Vorinostat (Zolinza) is now available on the PBS for patients with relapsed or refractory cutaneous T-cell lymphoma, following a successful submission by patient advocacy group Rare Cancers Australia.
This is believed to be the first time a drug has been sponsored through the PBAC approval process by a community organisation rather than a pharmaceutical company.
Vorinostat was registered by the TGA in 2009 but an application to PBAC by MSD Australia and New Zealand was rejected in 2011.
Richard Vines, chairman of Rare Cancers Australia, told the limbic drug approvals for rare diseases were hampered by a lack of evidence related to the small numbers of patients.
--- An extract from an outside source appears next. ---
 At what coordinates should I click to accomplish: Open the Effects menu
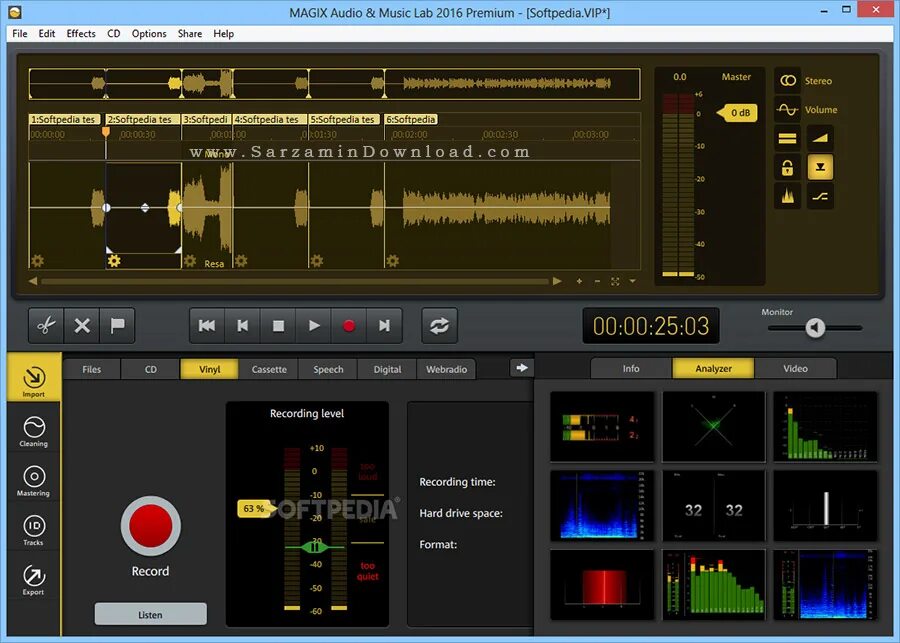click(x=81, y=33)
“We need a more flexible system if we’re going to get drugs out to people with rare cancers. We are conscious of the fact that the current system provides taxpayer protection aimed at value for money, but it’s no good if it denies patients treatment just because they are so few in number.”
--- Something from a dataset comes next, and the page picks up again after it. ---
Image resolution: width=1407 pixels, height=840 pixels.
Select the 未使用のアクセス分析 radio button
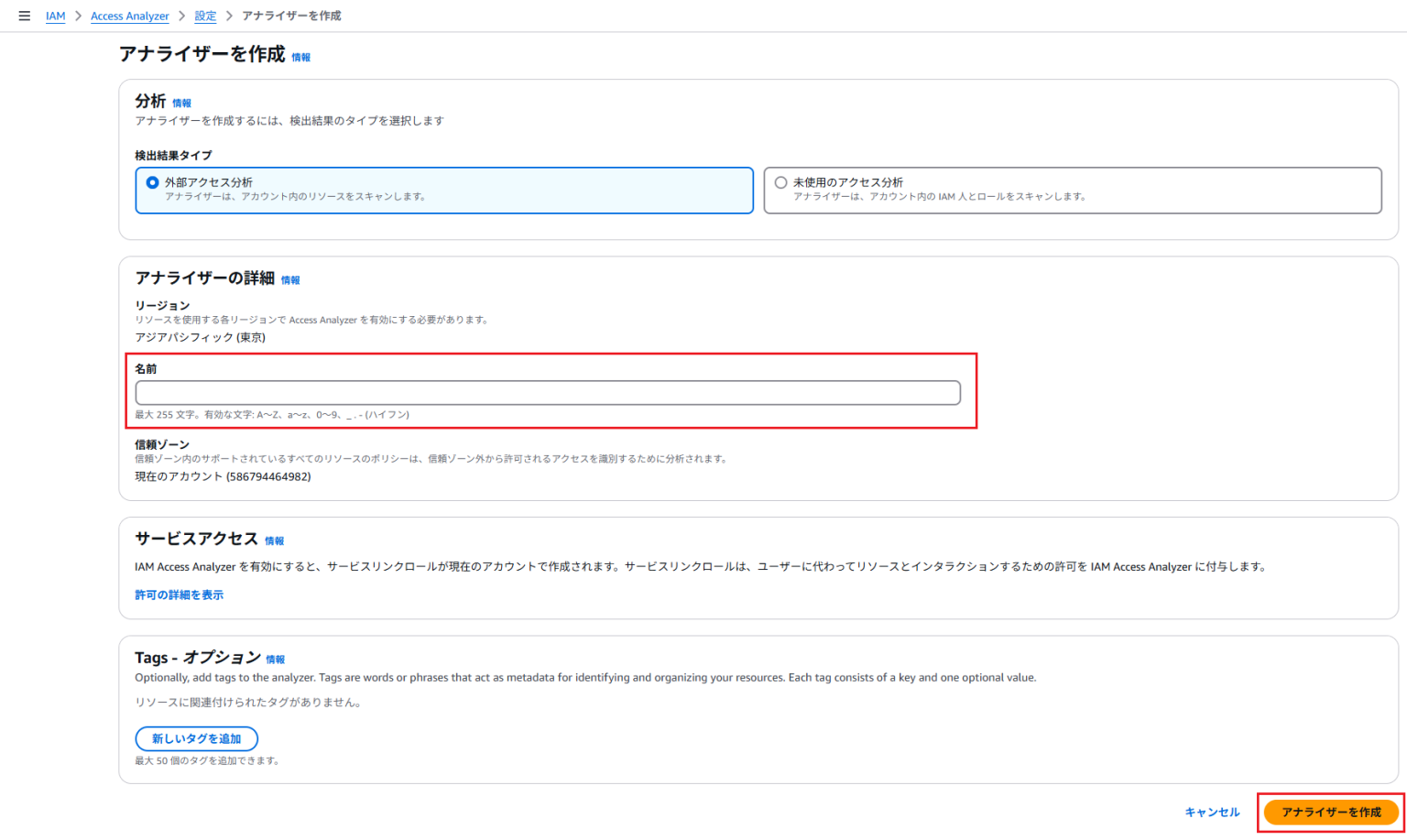click(x=779, y=184)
He said their recent success was ultimately due to all parties ‘working together in good faith’.
“We approached MSD as we needed their cooperation. We also approached the department. They were the ones who had to sit down and negotiate a price.”
Peter MacCallum Cancer Centre provided additional ‘real world evidence’ from their cutaneous lymphoma database, he said.
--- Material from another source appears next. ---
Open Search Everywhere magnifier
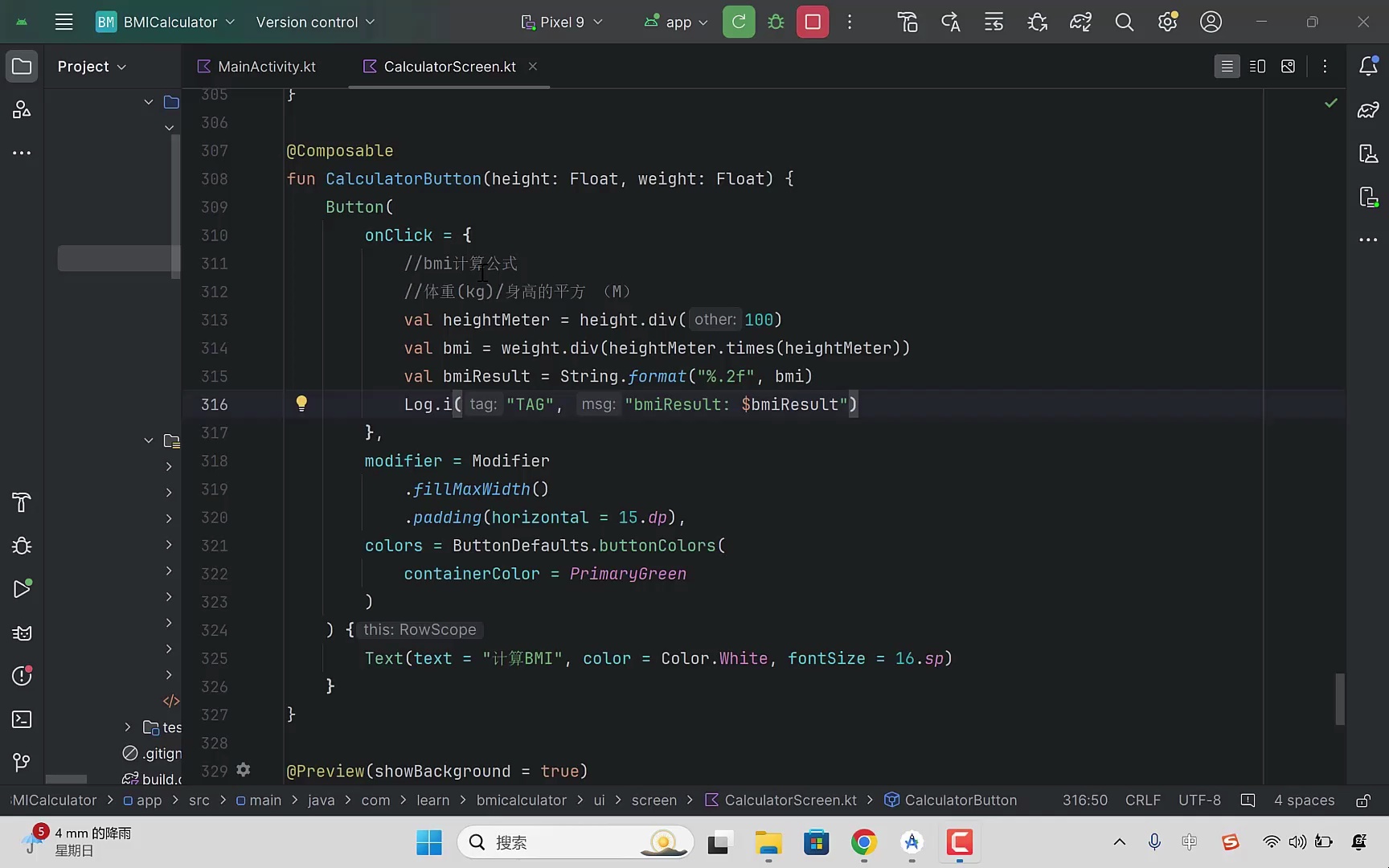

Associate Professor Chris McCormack, a specialist in dermato-oncology at Peter MacCallum, told the limbic improved access to vorinostat would improve the quality of life and prolong life for patients with extensive disease.
“It’s a very symptomatic disease which is itchy and painful and causes patients huge cosmetic concern and contributes to social isolation. A significant proportion of people will have a prolonged response to this therapy.”
Associate Professor McCormack said while the PBS usually found it difficult to cope with rare diseases, the latest round of wins also included adalimumab for the treatment of the inflammatory skin disease hidradentis suppurativa.